Run 1.5 miles in my shoes!

To celebrate Super Tuesday, I decided to do a Super Workout with all three triathlon elements. One agonizing discipline for each of the three top Republican candidates, in a way. There’s a parallel there somewhere.

I started with 20 minutes of  a modified interval spin (biking) – alternating 2 minutes of high cadence, low resistance spinning with 2 minutes of a slower, higher resistance period. Twenty minutes later, I staggered off the bike and did some stretches because I have been getting calf cramps on the treadmill after I bike – which makes no sense. You would think calves have little involvement in biking, so I don’t know what the heck their problem is.

Then I silently screamed during the first 2 minutes on the treadmill – because I could suddenly feel every single tendon and muscle in my knees and they were all saying…well, I can’t say what they were saying, it’s completely inappropriate for a family-oriented, uh, community blog. Bad words were what they are saying.
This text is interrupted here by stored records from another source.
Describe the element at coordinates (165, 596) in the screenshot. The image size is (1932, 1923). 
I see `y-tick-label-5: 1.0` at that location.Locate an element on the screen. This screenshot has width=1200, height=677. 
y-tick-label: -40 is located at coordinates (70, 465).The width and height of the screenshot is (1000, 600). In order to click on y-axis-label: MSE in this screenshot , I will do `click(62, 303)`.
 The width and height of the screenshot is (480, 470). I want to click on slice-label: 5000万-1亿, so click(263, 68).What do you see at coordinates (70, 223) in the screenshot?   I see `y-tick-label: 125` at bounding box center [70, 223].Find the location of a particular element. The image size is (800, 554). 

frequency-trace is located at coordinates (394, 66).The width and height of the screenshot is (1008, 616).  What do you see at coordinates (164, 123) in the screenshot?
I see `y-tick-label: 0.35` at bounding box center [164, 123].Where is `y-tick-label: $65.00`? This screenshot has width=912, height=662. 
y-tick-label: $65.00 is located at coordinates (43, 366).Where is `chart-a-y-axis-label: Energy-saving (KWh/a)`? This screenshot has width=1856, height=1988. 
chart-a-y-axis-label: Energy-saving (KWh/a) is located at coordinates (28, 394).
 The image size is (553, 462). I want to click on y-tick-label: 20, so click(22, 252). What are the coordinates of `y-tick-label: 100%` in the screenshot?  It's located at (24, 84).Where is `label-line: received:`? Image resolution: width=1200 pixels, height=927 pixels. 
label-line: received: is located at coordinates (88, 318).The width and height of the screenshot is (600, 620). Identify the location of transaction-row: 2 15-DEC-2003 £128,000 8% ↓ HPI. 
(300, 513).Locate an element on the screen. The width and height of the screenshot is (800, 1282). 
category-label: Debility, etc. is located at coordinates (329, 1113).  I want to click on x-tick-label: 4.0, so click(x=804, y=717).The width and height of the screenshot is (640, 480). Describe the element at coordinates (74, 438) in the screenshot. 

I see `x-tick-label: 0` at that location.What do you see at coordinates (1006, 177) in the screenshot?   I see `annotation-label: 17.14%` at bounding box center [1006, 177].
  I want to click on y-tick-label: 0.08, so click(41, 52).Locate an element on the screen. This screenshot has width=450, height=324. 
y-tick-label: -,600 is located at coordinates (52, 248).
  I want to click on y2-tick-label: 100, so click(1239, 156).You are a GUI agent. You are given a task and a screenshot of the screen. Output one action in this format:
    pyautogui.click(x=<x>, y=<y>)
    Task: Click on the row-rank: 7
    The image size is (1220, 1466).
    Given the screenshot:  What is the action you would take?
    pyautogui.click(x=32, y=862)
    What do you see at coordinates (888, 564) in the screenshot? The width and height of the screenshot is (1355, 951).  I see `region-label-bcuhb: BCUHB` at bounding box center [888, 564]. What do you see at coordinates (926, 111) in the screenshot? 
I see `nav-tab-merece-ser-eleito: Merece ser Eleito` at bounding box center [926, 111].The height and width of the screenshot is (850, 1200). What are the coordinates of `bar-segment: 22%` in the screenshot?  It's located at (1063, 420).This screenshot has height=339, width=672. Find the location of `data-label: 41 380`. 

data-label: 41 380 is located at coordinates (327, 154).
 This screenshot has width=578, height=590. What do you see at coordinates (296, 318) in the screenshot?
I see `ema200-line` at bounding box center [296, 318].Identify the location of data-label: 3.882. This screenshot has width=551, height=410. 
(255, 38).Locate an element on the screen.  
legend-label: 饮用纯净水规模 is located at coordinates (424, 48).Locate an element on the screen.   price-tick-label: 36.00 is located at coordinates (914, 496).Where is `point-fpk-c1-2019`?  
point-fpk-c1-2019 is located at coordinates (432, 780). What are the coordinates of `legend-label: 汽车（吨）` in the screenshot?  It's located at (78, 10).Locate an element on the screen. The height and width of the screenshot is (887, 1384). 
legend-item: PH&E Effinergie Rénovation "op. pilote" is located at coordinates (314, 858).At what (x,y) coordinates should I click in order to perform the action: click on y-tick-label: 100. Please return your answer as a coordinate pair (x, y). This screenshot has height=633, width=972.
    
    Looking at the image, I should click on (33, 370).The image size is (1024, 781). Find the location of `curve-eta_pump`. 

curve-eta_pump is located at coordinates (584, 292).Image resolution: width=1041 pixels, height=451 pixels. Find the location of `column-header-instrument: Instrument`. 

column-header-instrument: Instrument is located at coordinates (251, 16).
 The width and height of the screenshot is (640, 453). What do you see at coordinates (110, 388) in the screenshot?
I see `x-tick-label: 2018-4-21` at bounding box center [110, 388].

And as usual, after the first 5 minutes I was ready to be done. I hate this part with the white-hot intensity of a thousand suns. I think about how I am too old to need the character-building that comes with doing something you detest for 20 minutes. I distract myself by thinking about “worse things” – childbirth is always pretty high on the list. Mammograms, although those tend to be mercifully brief. Cleaning bathrooms used primarily by the male of the species. Cat puke. Newt Gingrich. I pondered why Google Calendar can’t send reminders to a Google Group. I wondered if the reason Viagra can be covered by health insurance, but birth-control isn’t, is because Viagra is not male birth control. I tried to figure out why Mitt Romney’s voice and speaking style creeps me out to the point that I can’t listen to what the man is saying. Hey, it was Super Tuesday, after all.

None of it helped. I watched the minutes tick away while Bono told me he would follow, Pink raised her glass, and Eminem told me that I own it and I better never let it go, and I heaved a sigh of sweaty relief after 20 minutes and 1.45 miles. I complained to Darth how much I hate running (an important part of the training, right?) and went through the rest of the program of stretches, cable pulls, body bar, abs and my favorite part – laying flat on my back on the mat, not moving, contemplating the ceiling.

Partner in Crime picked me up at 7:30 that night for lap swim. I tried the aquatic version of intervals – alternating 2 laps breast-stroke and 2 laps freestyle (my own quirky version, freestyle arms with breast-stroke kick) for 30 laps in the deep end (1/4 mile). My time was under 15 minutes – no improvement there – but I managed more freestyle laps than ever, so that was good. Really good, actually. Maybe it was Super Tuesday after all.